My first paints set I got from hobby lobby in Sacramento were around $5 for 2oz. I happened to be walking thru Walmart today and noticed this huge section of .50 cent 2oz acrylic paint that is water soluble. The brand is called apple barrel. You can find a bunch of threads around and on RC groups.I got every color I ever wanted aND some ammonia free windex for less than $20.


----------



## djnick66 (May 2, 2008)

I personally find that stuff to be largely useless but that is just my opinion of it. I have tried some Apple Barrel, Plaid, etc. paints and just found that for modeling they are not as good as good quality model paints. For one, they do not adhere well to bare plastic, and can flake or rub off easily. Coverage by brush is usually pretty poor too. I thinned down a brown for airbrushing, and it was mediocre compared to say Tamiya's solvent based acrylics. I do use these for things like groundcover on dioramas that is usually porous and absorbs a lot of paint. There has been a lot of discussion of the merits (or lack of) of these paints in the general modelling group here too.


----------



## debrartin (Mar 19, 2015)

Jacobiv said:


> My first paints set I got from hobby lobby in Sacramento were around $5 for 2oz. I happened to be walking thru Walmart today and noticed this huge section of .50 cent 2oz acrylic paint that is water soluble. The brand is called apple barrel. You can find a bunch of threads around and on RC groups.I got every color I ever wanted aND some ammonia free windex for less than $20.

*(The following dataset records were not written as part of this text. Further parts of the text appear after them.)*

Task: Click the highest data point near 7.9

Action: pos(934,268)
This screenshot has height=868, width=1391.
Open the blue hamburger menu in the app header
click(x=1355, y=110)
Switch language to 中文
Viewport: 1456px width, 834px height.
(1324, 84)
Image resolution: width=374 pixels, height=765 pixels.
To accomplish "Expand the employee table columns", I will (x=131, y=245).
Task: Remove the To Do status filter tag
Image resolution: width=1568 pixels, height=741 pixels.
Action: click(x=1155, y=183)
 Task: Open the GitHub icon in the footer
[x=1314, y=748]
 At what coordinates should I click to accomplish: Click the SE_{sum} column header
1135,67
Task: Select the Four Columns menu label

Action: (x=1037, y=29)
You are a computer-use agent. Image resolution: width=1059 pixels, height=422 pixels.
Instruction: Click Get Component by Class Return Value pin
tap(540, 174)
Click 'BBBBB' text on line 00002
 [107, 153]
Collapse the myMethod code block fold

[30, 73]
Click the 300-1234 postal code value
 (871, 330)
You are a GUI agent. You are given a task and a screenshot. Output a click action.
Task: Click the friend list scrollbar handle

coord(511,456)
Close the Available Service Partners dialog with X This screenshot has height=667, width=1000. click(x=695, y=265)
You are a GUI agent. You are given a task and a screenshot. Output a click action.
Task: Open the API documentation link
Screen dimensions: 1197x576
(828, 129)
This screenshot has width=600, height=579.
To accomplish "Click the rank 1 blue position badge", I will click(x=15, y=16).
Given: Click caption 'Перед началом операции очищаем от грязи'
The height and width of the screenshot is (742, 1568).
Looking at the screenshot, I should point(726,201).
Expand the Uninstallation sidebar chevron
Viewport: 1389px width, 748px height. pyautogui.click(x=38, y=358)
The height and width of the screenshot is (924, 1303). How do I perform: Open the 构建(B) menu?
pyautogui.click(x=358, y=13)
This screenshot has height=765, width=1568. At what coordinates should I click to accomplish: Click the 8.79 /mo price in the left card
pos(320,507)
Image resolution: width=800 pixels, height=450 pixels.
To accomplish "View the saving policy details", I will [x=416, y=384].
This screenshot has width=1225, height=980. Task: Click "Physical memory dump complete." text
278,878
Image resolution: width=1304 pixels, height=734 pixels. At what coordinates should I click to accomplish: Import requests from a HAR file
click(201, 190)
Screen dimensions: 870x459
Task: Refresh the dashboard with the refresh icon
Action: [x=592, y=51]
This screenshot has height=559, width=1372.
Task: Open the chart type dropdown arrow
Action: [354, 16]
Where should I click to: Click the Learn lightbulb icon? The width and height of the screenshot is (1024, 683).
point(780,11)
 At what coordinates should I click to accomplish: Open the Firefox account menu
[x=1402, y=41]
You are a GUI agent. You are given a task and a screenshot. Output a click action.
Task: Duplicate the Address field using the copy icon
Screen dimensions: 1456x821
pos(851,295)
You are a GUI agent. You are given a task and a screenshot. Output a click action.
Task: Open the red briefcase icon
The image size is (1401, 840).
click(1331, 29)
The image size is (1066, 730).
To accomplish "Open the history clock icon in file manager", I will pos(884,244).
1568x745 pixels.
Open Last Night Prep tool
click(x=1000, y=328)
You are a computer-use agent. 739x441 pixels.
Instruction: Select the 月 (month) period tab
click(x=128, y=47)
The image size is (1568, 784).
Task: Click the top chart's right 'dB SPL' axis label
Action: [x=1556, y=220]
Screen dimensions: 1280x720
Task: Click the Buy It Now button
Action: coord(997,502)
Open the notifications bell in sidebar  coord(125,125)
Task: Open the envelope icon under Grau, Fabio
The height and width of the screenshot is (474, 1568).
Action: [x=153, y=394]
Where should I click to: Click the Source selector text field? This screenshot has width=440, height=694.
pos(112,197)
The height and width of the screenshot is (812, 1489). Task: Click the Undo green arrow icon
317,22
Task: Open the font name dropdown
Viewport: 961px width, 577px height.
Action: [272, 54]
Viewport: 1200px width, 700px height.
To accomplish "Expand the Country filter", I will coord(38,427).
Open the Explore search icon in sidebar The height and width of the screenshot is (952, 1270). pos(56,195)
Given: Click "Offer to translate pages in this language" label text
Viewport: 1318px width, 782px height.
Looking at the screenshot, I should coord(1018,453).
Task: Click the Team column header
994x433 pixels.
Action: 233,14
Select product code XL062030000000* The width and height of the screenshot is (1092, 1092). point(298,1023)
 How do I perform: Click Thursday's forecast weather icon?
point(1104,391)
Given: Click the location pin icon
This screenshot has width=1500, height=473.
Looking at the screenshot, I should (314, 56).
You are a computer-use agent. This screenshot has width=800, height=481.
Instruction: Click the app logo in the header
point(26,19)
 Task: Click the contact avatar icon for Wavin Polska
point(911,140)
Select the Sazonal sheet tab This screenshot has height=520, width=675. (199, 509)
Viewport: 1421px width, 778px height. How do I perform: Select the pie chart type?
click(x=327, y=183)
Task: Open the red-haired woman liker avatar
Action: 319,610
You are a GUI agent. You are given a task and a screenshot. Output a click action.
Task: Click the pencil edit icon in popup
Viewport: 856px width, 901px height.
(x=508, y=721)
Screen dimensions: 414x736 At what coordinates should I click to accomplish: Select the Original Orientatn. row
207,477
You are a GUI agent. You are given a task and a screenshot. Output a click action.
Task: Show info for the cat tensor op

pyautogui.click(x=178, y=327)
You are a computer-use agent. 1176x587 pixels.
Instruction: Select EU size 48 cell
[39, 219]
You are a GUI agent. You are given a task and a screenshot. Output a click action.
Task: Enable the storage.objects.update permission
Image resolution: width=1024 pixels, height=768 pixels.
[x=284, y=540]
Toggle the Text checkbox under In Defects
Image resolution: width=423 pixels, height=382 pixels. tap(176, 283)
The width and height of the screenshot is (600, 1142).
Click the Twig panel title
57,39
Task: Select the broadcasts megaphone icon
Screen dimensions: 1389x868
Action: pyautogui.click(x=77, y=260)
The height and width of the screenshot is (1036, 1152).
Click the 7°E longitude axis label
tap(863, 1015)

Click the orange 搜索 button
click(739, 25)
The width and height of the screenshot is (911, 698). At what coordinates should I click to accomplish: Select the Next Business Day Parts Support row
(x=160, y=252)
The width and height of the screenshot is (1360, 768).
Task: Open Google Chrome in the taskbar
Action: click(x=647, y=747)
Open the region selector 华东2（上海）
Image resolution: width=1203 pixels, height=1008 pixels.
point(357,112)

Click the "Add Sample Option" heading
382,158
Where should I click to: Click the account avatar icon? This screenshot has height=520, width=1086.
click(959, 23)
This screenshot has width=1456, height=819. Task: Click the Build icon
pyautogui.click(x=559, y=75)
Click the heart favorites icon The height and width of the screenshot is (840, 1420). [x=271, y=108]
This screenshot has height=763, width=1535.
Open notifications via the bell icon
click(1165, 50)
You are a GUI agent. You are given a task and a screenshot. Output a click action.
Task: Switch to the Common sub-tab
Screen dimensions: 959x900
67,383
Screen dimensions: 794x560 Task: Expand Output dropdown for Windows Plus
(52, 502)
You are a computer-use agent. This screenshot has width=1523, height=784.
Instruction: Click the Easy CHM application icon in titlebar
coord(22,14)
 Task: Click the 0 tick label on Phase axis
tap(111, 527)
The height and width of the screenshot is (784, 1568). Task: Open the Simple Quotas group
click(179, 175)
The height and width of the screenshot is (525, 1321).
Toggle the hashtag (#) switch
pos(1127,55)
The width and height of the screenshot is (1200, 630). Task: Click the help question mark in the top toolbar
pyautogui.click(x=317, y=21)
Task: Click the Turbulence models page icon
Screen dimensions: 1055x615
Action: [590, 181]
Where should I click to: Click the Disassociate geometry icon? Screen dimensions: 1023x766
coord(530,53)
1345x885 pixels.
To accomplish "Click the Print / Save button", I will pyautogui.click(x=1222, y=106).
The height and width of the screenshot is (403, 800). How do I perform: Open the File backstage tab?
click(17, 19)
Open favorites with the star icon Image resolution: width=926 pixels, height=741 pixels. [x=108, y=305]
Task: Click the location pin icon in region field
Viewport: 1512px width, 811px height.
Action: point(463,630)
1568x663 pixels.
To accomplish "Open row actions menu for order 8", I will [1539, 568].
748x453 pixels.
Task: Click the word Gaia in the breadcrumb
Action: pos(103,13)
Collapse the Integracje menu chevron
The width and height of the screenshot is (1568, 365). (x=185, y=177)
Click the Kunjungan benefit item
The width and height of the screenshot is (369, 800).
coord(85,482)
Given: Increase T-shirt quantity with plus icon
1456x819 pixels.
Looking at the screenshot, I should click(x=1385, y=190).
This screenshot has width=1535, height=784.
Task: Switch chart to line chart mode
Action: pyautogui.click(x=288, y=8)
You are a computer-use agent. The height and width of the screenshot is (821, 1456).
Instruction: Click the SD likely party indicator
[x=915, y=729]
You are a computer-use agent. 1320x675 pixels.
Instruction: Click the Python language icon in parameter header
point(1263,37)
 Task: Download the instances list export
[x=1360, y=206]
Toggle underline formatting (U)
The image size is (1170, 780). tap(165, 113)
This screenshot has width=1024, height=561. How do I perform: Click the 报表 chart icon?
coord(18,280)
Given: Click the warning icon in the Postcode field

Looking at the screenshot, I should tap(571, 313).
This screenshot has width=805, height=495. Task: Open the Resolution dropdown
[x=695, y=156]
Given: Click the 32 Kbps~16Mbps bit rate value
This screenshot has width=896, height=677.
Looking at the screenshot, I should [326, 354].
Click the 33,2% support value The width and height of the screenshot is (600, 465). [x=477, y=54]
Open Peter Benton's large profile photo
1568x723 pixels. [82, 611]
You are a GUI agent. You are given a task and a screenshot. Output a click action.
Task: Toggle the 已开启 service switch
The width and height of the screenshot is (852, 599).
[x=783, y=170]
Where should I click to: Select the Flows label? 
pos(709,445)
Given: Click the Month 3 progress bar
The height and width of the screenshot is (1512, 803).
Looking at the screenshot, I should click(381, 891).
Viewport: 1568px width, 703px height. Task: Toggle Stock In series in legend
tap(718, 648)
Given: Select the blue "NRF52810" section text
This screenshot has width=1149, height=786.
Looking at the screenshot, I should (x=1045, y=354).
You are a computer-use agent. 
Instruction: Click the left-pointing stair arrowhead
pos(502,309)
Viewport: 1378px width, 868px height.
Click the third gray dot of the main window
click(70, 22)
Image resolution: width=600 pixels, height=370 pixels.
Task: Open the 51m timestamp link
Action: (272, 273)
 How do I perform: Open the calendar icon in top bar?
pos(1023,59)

 I have used apple barrel paints from walmart and acrylic craft paint and best acrylic brushes from artist supply source through an airbrush to paint planes made out of dollar tree foam with good results. Always seal the plane with minwax first unless you want the paper to get ruined and peel off! You do have to thin the paint alot with windex. About 50/50 but it will also depend on the airbrush being used and the pressure you are running it at. It also dries very fast after you spray it down. Clean out your airbrush immediately after spraying it or it will get clogged and be more difficult to clean.


----------



## MightyMax (Jan 21, 2000)

Thin it with Future and it airbrushes phenomenally and becomes very durable.
Max Bryant


----------



## Faust (Dec 1, 2012)

MightyMax said:


> Thin it with Future and it airbrushes phenomenally and becomes very durable.
> Max Bryant


That's true for everything.

I use a mix of 1/3 Future : 2/3 Isopropyl alcohol (99%) as my airbrush thinner. It's the only way, I've found, to airbrush Model Master Acrylics, and it's a cheap thinner!

Adding Future to a thinner will make any paint or finish extremely hard and durable, not to mention that the gloss it imparts is good for decalling.

HOWEVER: you do have to make sure the paint is quite dry before coating or sealing it. Future takes a while to dry, and if you can smell it, it's not quite there. 

I use a dehydrator to 'force' the drying much faster; Future does well under heat, but can absorb A LOT of heat, becoming too hot to handle, actually. I never expose something Futured or Future-based to more than 47°C (that's about 117°F).

There's my two cents!


----------